(Records from a data source)
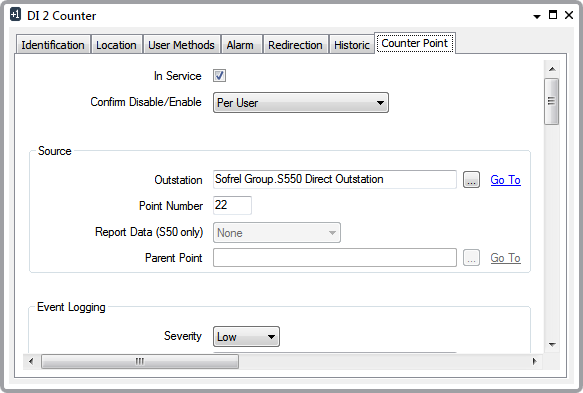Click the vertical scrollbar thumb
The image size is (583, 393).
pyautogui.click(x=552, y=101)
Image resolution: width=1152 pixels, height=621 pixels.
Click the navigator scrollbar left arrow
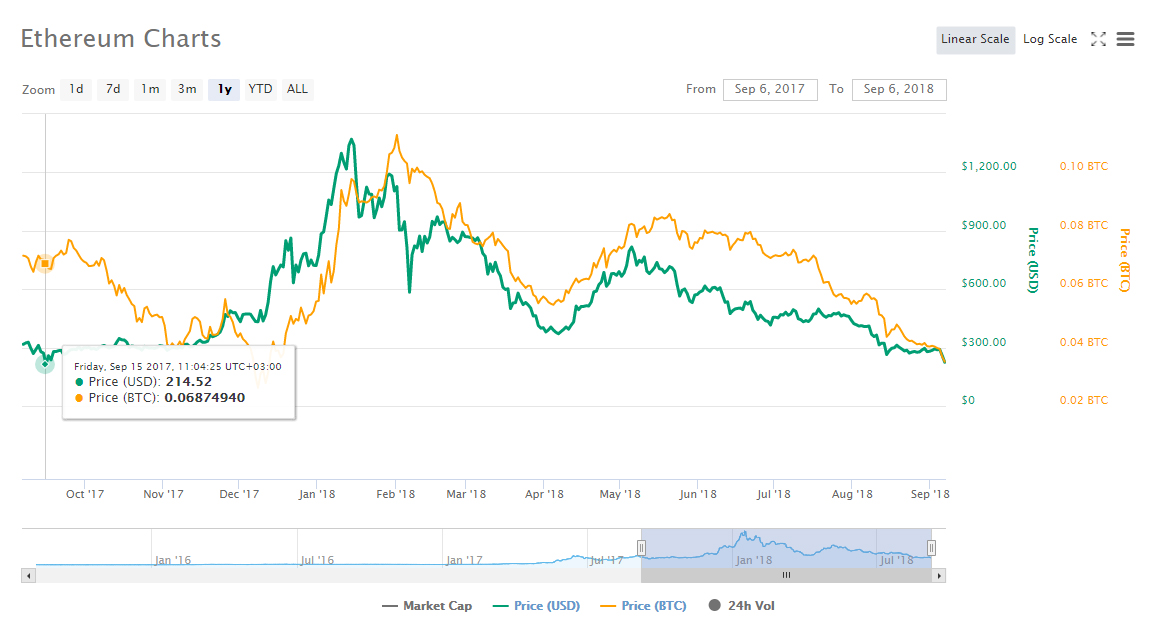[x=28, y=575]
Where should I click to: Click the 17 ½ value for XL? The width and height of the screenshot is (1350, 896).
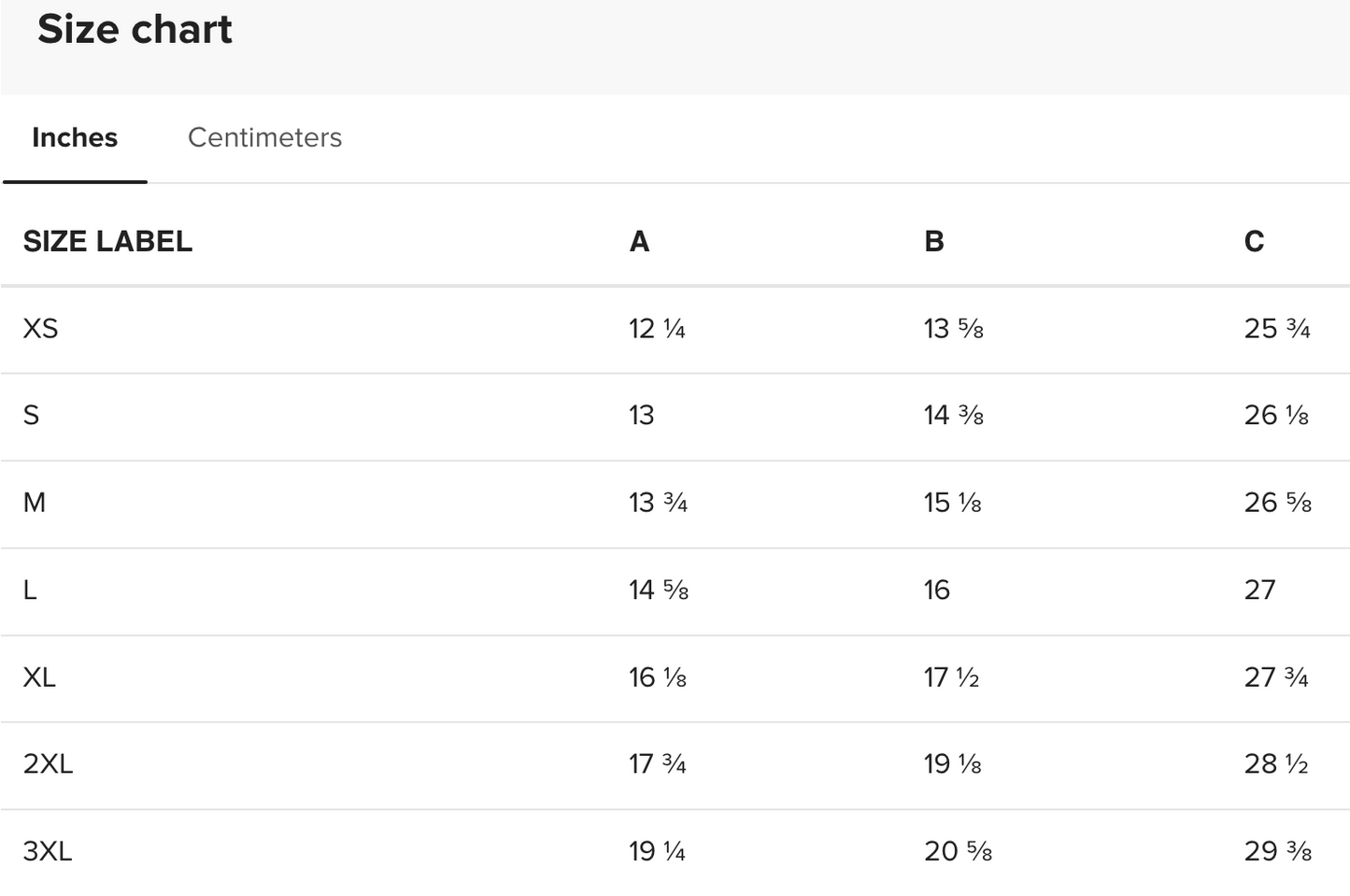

= TASK TO COMPLETE =
Start at the line holding "Click the navigator scrollbar left arrow" and stop at the last line of the entries above. Repeat those lines exactly, pictures excluded.

= OUTPUT FOR THIS EXERCISE =
Click the navigator scrollbar left arrow
[x=28, y=575]
Where should I click to: Click the 17 ½ value for XL? The width and height of the screenshot is (1350, 896).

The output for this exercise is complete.